**Task description**
Copy out exactly the stretch below, from the line with "438x400 pixels. Task: Click" through the line with "Instruction: Open the Strength settings tab", both included; the pictures stay out.
|---|
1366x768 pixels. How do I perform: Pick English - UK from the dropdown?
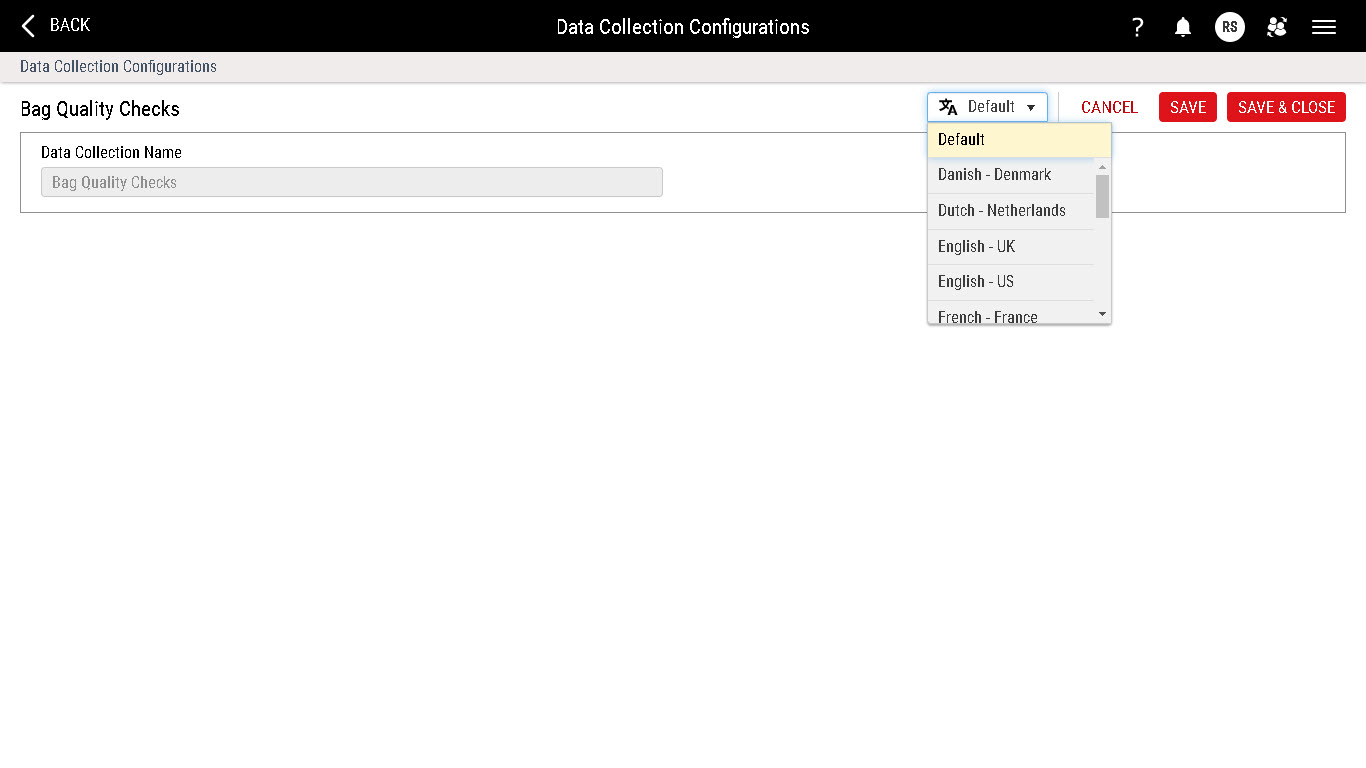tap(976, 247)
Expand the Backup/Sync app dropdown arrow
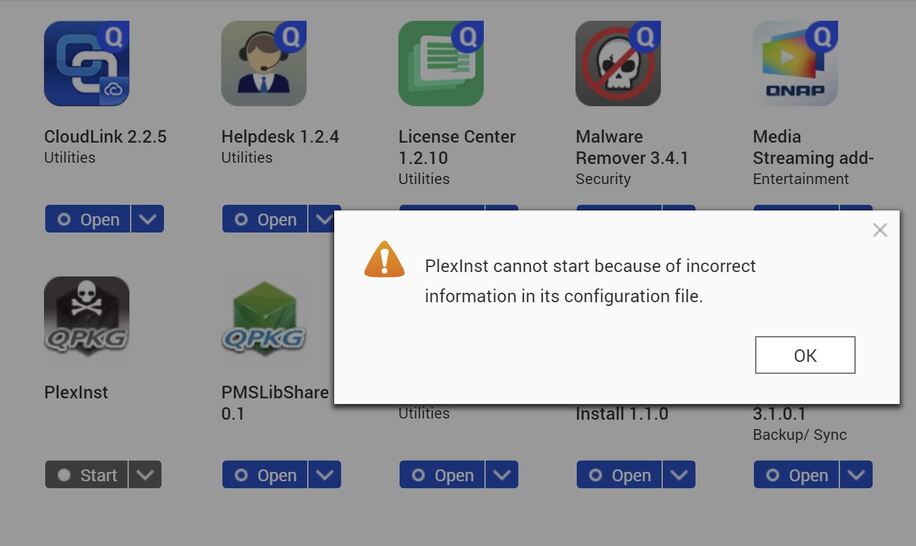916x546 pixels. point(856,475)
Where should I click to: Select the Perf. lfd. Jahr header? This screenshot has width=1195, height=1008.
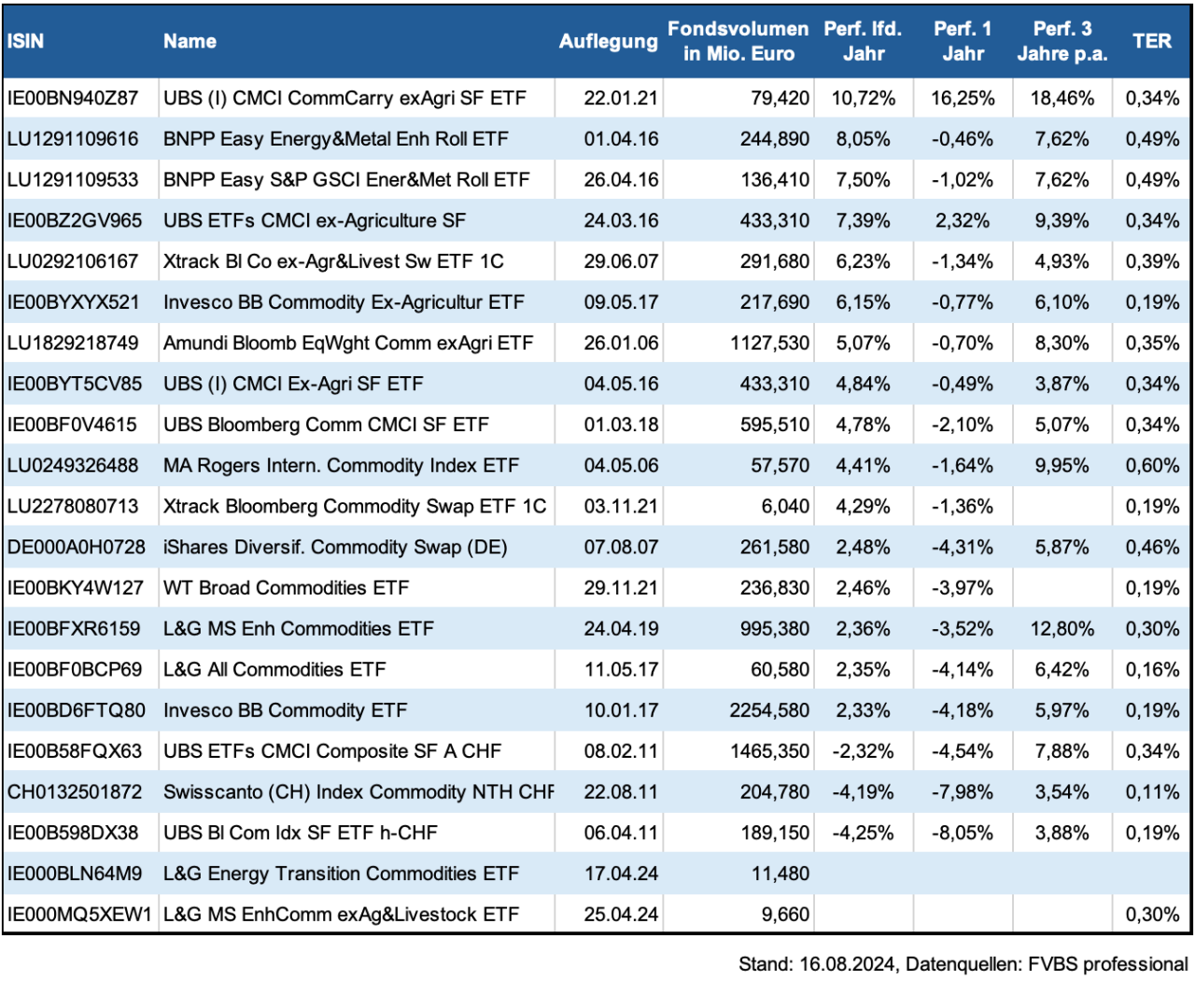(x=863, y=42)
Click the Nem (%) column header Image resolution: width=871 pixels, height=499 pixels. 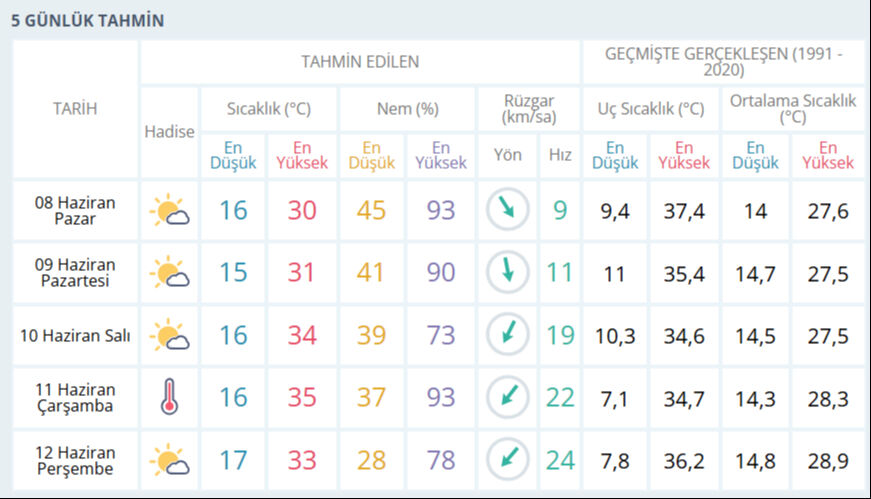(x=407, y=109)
|---|
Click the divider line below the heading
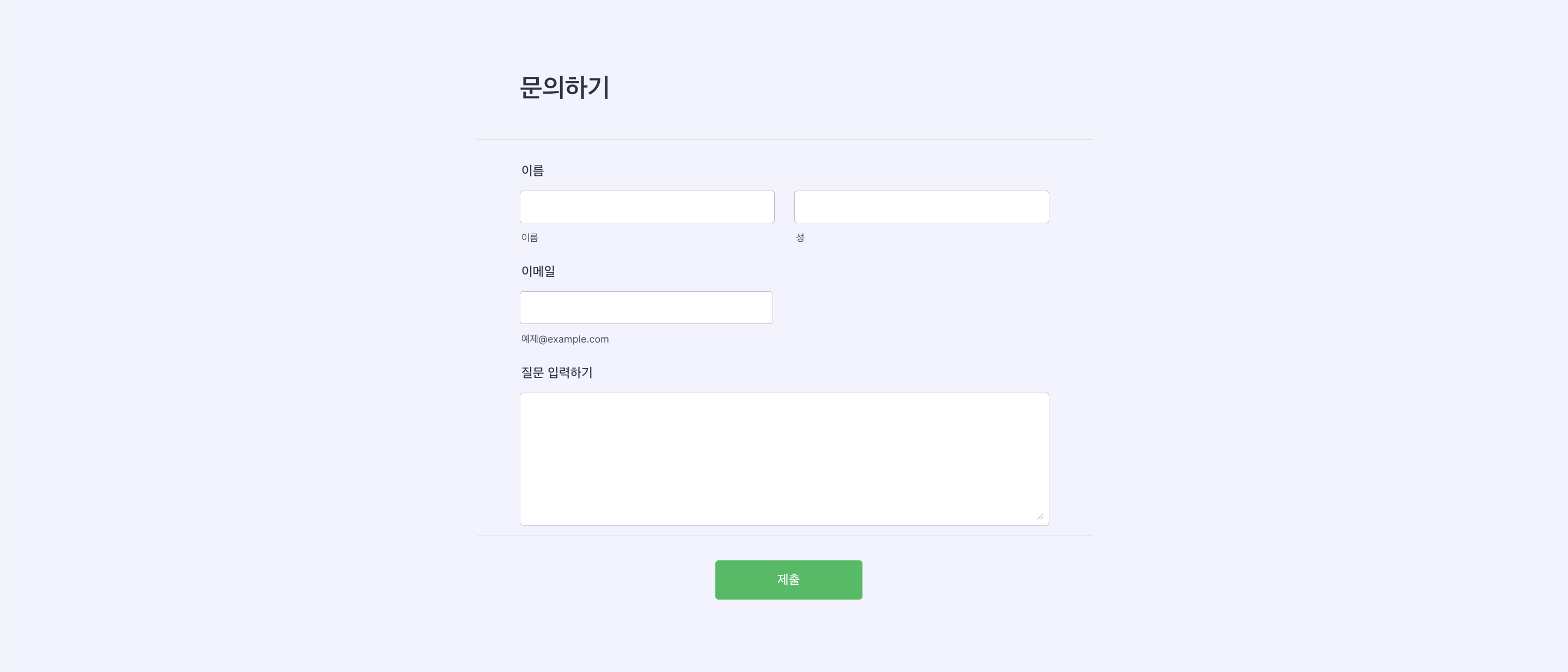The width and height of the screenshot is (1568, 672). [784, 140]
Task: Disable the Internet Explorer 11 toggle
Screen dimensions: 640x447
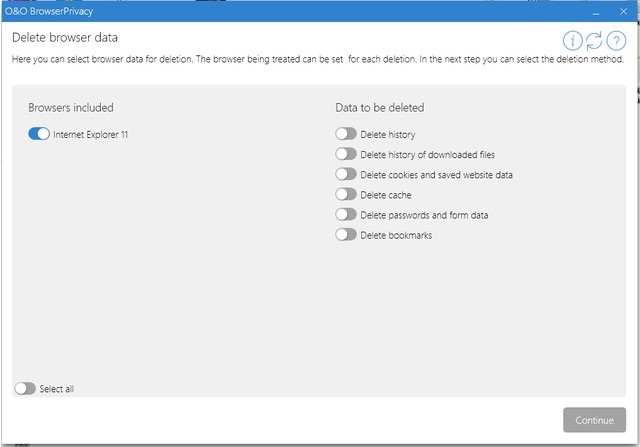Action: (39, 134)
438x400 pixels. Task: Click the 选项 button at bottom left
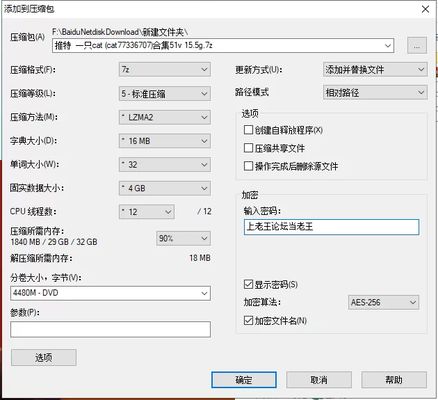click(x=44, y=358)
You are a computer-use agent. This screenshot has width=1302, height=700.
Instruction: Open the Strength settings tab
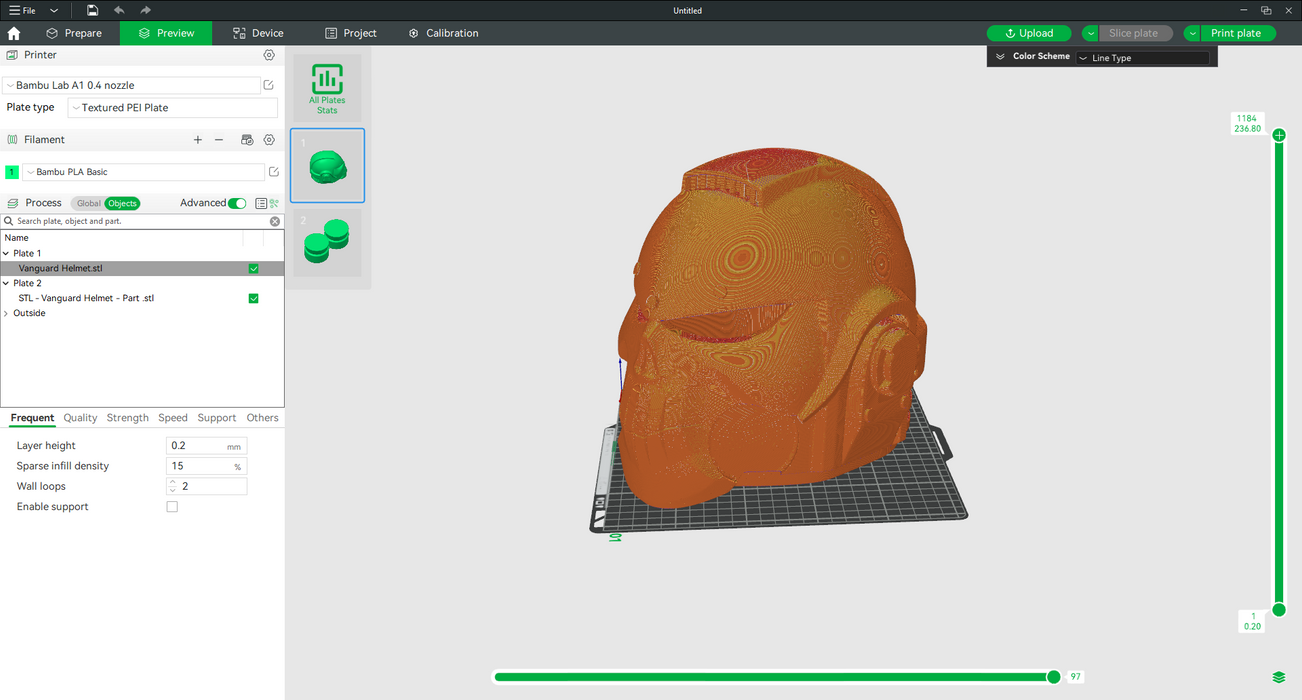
|---|
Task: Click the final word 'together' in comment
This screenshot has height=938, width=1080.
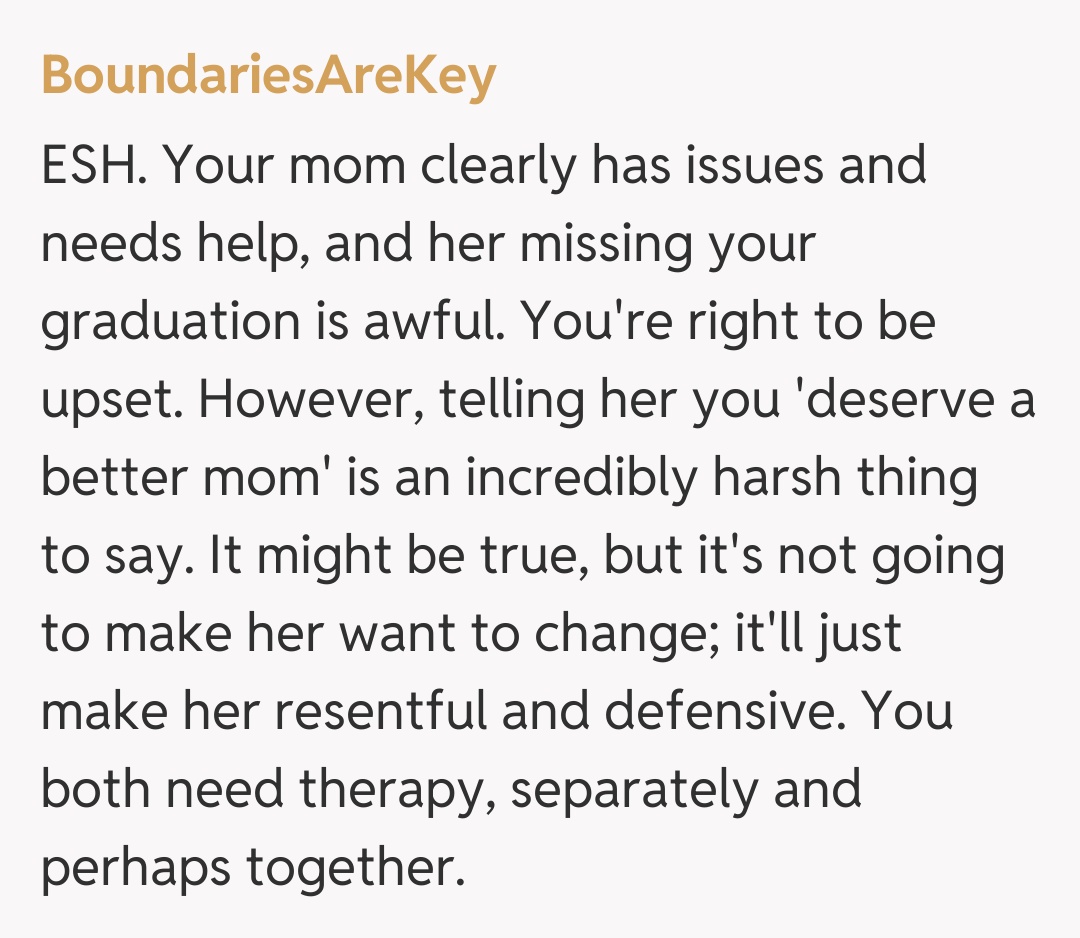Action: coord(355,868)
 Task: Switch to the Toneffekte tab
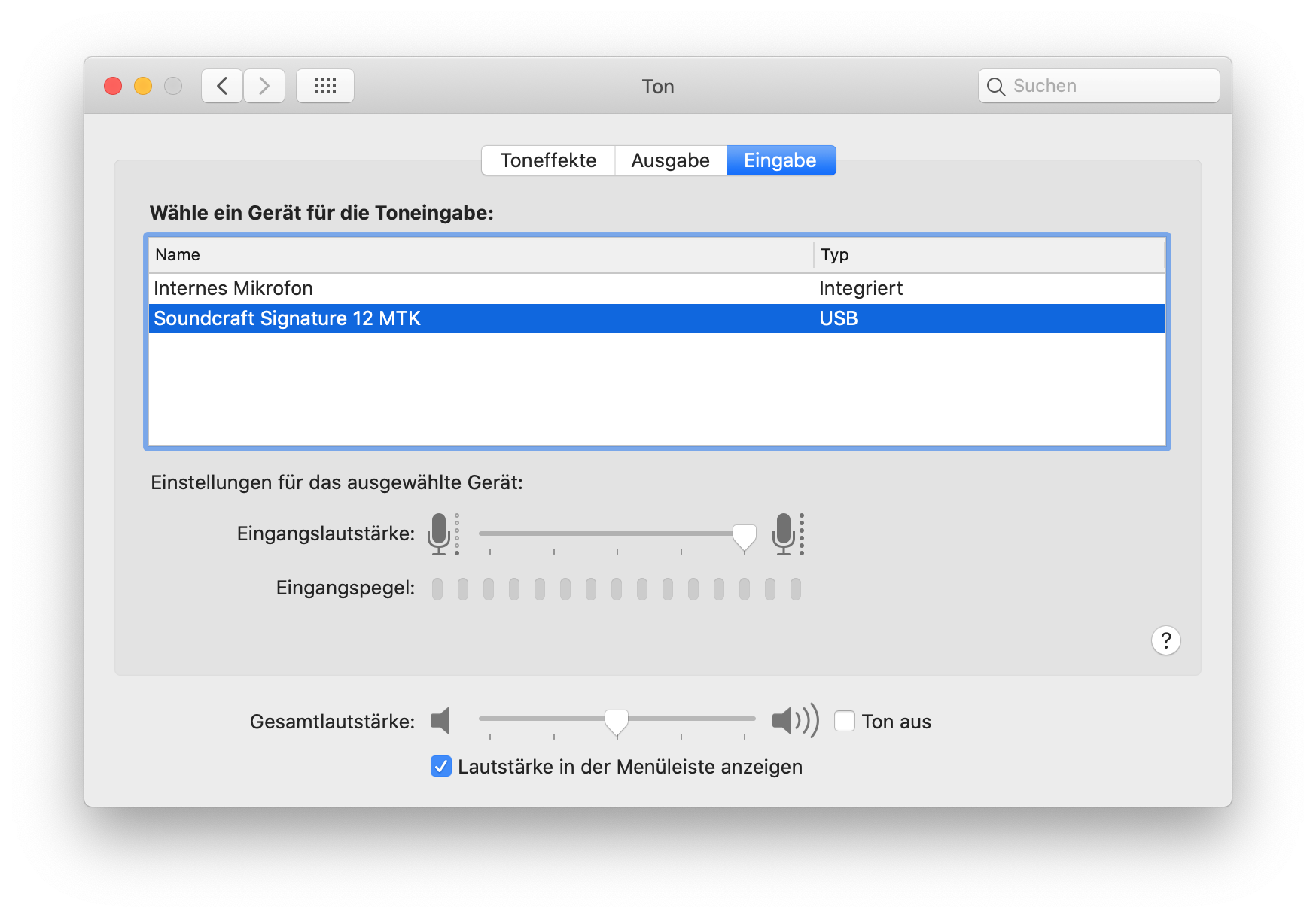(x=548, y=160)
|---|
**Solved exercise**
438x400 pixels. Task: Click the 选项 button at bottom left
click(x=44, y=358)
You are a computer-use agent. This screenshot has width=1302, height=700.
Instruction: Open the Strength settings tab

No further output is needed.